**Challenge**
Rewrite the lines from the one containing "Where should I" through the one containing "Instruction: Click the", with "three-star" replaced by "four-star" and everything else unchanged. Leave the pictures out of your answer.

**Dataset rows**
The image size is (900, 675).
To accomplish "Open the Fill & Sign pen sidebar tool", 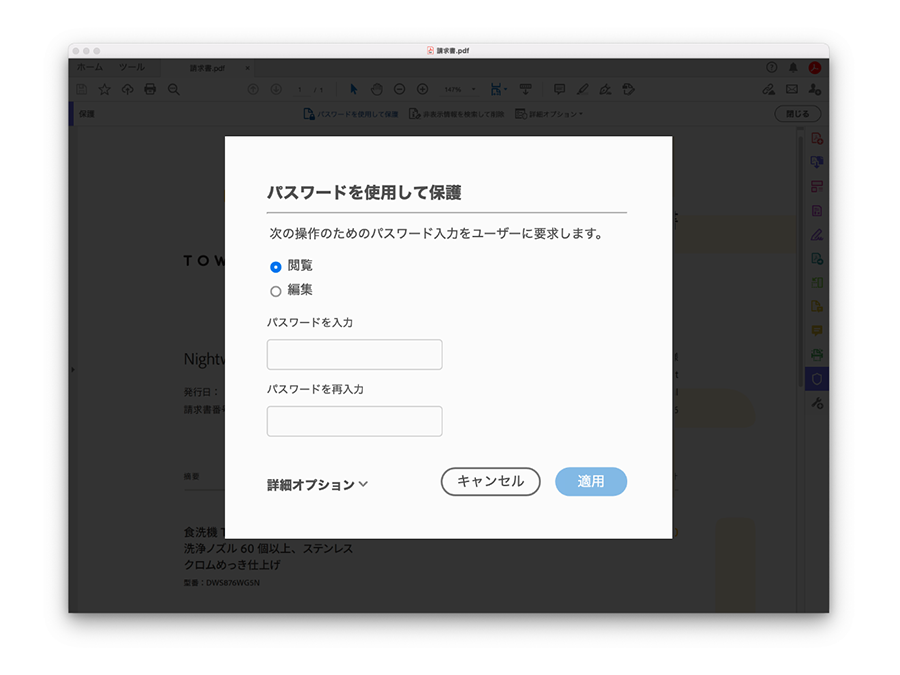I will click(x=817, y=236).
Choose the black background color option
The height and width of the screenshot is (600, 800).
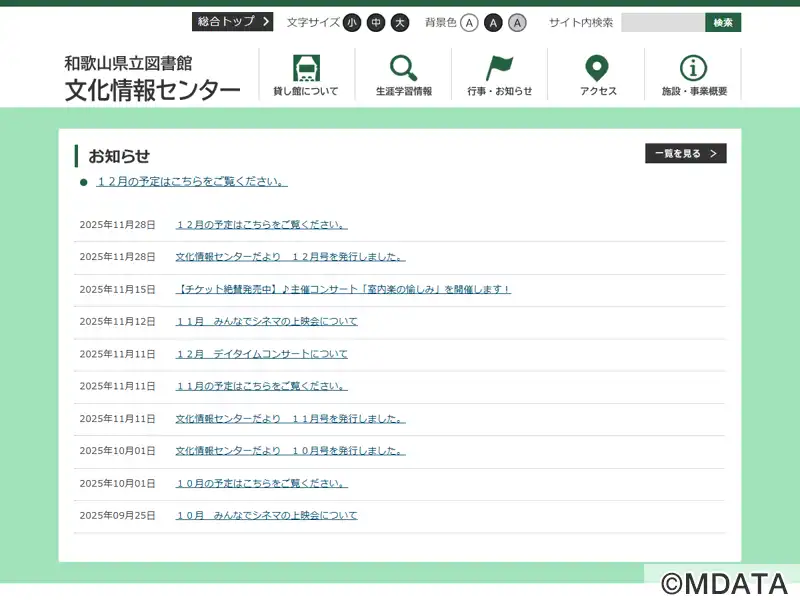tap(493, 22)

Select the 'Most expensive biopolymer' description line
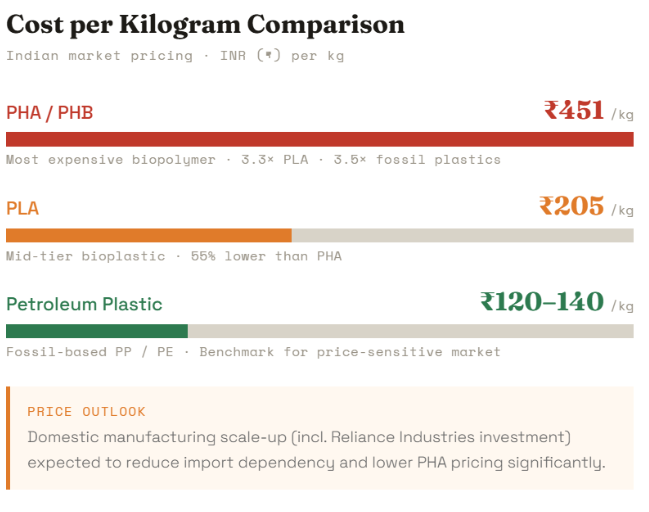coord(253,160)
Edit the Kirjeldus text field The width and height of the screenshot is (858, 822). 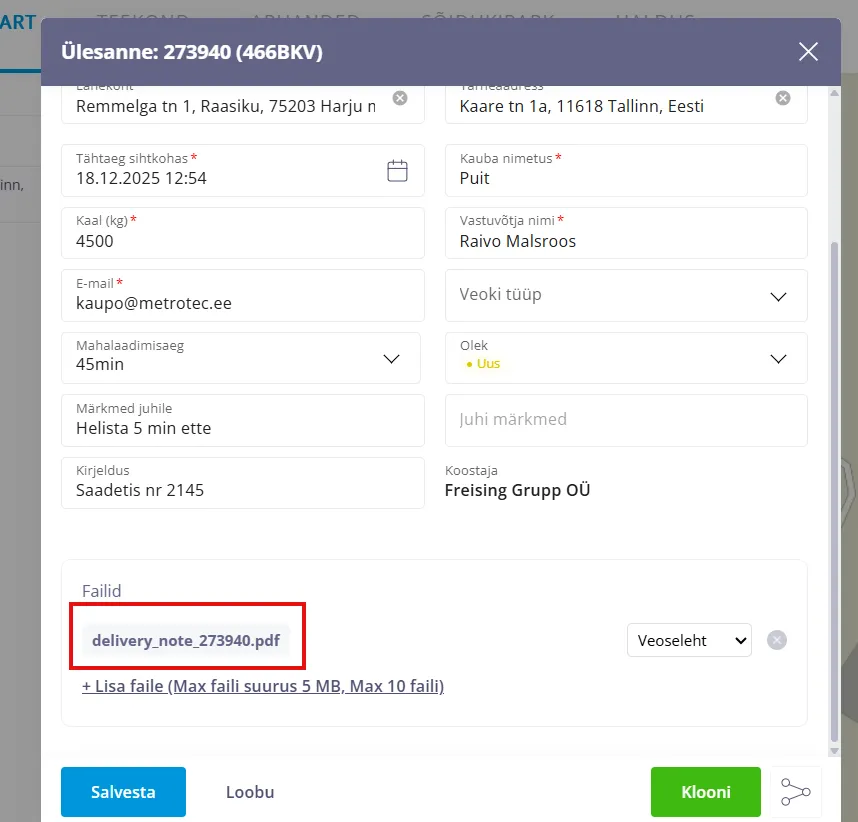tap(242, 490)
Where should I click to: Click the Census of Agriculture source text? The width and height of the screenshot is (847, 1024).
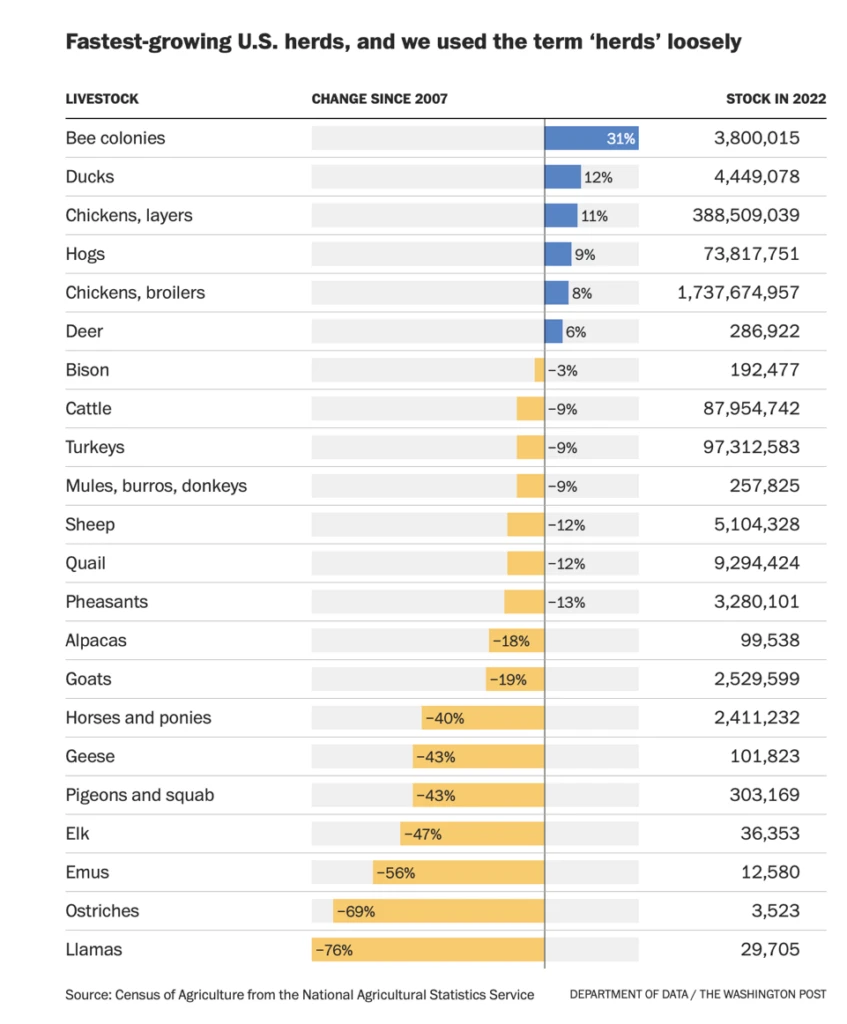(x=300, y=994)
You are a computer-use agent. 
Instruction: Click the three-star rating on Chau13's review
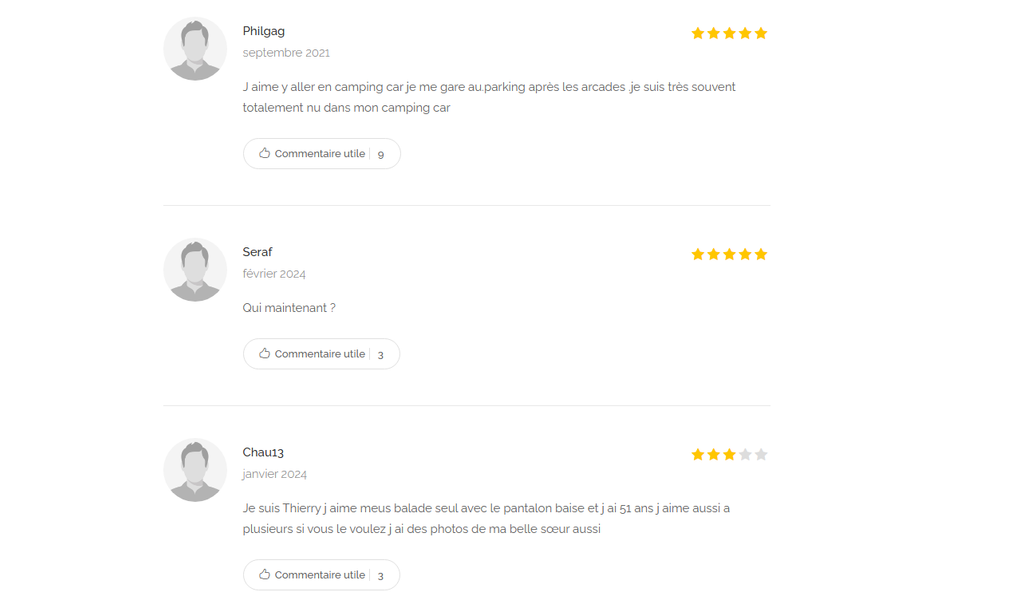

==

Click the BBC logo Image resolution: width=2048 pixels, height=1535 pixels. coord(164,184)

**Correct answer**
Where should I click to: Click the Census of Agriculture source text? The width and height of the screenshot is (847, 1024).
(x=300, y=994)
You are a computer-use agent. 
Instruction: Click the four-star rating on Chau13's review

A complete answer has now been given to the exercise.